Let me start by saying I don’t understand how anyone would hold onto another citation style instead of adopting Mills. Chapters 12-14 are equivalent to alternative styles. Chapters 3-11 cover new source types not handled by the other guys. Even chapters 12-14 cover new ground: derivative publications.
You could stick with your old citation style, the equivalent of chapters 12-14. But then you would have to spend hundreds of hours and talk to the dozens of experts Mills acknowledges in the book’s forward, experts familiar with the source types of chapters 3-11. They could tell you the minimum amount of citation information necessary for each new source type. Goldilocks wants these citations. You don’t want bloated citations. And you don’t want anemic ones either. But I digress…
You could do all that. But, why? Mills has already done it. Why would you not buy Evidence Explained?

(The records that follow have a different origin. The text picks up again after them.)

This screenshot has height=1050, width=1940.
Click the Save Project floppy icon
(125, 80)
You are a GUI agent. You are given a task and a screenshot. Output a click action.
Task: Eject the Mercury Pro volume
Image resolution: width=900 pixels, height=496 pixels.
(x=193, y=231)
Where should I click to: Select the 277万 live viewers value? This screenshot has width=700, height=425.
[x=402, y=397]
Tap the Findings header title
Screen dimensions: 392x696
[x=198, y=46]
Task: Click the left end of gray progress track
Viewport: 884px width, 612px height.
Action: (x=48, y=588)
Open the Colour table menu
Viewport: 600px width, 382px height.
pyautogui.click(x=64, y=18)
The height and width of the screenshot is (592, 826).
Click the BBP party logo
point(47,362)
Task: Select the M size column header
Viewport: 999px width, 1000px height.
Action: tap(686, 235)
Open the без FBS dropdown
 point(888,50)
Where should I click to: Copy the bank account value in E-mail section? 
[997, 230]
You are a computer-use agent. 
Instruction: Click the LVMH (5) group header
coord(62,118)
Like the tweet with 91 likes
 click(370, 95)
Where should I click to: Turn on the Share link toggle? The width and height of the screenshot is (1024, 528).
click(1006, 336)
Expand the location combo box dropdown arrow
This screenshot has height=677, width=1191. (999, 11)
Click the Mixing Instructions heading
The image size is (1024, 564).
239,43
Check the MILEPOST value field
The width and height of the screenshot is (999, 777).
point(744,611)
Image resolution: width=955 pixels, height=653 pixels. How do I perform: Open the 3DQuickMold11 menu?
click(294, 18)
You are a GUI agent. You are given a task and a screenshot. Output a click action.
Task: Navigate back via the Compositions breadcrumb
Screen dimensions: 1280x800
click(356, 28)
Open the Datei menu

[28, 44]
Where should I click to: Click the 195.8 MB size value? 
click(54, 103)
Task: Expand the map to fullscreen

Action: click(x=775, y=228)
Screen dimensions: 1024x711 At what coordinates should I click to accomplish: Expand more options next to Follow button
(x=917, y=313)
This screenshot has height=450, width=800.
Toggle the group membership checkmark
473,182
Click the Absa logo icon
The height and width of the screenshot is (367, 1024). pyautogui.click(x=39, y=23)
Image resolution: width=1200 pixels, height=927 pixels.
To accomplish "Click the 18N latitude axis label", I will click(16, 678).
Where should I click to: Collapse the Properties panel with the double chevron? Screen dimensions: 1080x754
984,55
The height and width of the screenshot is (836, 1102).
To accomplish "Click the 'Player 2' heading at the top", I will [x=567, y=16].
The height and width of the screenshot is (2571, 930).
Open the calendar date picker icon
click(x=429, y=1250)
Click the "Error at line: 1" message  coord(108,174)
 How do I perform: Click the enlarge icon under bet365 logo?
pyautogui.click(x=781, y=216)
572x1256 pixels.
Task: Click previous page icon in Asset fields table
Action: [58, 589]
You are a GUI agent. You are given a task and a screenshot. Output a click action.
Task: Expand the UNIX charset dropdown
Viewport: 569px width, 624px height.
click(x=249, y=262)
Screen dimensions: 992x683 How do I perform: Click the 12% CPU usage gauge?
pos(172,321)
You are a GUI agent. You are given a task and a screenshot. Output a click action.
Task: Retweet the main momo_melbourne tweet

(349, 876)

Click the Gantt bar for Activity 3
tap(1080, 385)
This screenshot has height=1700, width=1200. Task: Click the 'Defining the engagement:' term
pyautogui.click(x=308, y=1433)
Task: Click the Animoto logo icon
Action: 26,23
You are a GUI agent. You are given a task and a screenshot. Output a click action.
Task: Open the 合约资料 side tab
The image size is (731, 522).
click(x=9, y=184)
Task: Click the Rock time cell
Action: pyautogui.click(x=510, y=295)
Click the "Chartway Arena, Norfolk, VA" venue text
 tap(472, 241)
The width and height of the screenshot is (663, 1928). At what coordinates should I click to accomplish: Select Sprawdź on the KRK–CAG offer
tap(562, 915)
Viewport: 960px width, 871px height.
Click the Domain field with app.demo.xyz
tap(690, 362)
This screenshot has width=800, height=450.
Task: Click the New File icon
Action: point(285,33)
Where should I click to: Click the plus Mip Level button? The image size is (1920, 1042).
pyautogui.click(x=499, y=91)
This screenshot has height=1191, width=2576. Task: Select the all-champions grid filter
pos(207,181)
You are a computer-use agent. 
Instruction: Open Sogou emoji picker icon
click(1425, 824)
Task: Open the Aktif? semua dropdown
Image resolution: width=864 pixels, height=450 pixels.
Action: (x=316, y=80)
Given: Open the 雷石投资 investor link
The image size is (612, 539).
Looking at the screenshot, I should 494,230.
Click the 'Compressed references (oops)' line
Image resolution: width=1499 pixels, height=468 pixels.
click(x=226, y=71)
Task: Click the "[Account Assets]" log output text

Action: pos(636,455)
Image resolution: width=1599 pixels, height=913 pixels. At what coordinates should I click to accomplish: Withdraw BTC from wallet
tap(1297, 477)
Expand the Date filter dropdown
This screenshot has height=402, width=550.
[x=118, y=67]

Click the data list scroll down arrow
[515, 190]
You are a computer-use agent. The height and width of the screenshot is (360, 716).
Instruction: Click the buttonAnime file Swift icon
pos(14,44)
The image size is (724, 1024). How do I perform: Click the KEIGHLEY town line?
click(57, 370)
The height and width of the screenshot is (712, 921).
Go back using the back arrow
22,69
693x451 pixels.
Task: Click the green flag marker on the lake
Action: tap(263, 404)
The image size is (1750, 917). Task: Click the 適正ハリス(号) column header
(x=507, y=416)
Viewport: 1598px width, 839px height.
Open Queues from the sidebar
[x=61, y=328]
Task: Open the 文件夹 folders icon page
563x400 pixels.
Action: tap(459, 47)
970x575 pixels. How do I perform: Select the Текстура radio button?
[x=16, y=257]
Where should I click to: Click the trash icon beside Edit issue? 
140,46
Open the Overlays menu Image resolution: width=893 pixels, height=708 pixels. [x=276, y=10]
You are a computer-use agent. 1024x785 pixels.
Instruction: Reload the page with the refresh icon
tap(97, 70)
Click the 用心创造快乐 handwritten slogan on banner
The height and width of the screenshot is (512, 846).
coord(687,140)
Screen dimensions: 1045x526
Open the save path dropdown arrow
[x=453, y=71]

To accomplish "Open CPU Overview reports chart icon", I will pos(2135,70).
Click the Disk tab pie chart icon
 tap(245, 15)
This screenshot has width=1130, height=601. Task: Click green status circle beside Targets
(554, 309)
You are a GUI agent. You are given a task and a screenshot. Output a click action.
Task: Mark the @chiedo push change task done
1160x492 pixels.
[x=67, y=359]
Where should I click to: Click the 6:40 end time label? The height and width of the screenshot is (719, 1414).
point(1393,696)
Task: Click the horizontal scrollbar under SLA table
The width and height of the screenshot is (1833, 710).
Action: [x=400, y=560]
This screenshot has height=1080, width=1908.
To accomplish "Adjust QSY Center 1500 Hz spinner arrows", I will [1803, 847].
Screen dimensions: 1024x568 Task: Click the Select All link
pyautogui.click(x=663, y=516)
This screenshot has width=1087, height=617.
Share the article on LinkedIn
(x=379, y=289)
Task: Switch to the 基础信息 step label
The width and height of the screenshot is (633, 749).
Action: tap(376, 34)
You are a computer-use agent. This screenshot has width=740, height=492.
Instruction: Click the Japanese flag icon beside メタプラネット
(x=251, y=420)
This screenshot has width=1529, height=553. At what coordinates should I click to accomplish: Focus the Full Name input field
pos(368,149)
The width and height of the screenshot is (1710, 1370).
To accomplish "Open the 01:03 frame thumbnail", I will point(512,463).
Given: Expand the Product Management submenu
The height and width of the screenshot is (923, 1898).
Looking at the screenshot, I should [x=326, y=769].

Sure it’s big. Duh; it’s an encyclopedia. You’re not supposed to read it cover to cover. For citation basics, read chapter 2. Then refer to the remainder of the book on an as-need basis.
Chapter 1 is different. Read it beginning to end. Then reread it. Its information on evidence analysis is top notch.
As in any book of this size and complexity, there will have been many small errors. I’m not asking the publisher and they’re not telling the scope of those corrections. (Who knows. Maybe yours truly supplied one of the corrections. Perhaps one of my ancestor’s names is now immortalized in this valuable tome. But I digress…)
With advances in technology, even in the few years between the editions, Mills has had to tweak things. In section 2.33 (p. 57) Mills has added Facebook, MySpace, and LinkedIn. In section 3.42 (pp. 154-5), instant messaging. Section 3.44 (pp. 156-8), Second Life. Section 10.6 (pp. 500-1), FamilySearch.org historical record collections. Section 14.25 (pp. 811-3), Twitter.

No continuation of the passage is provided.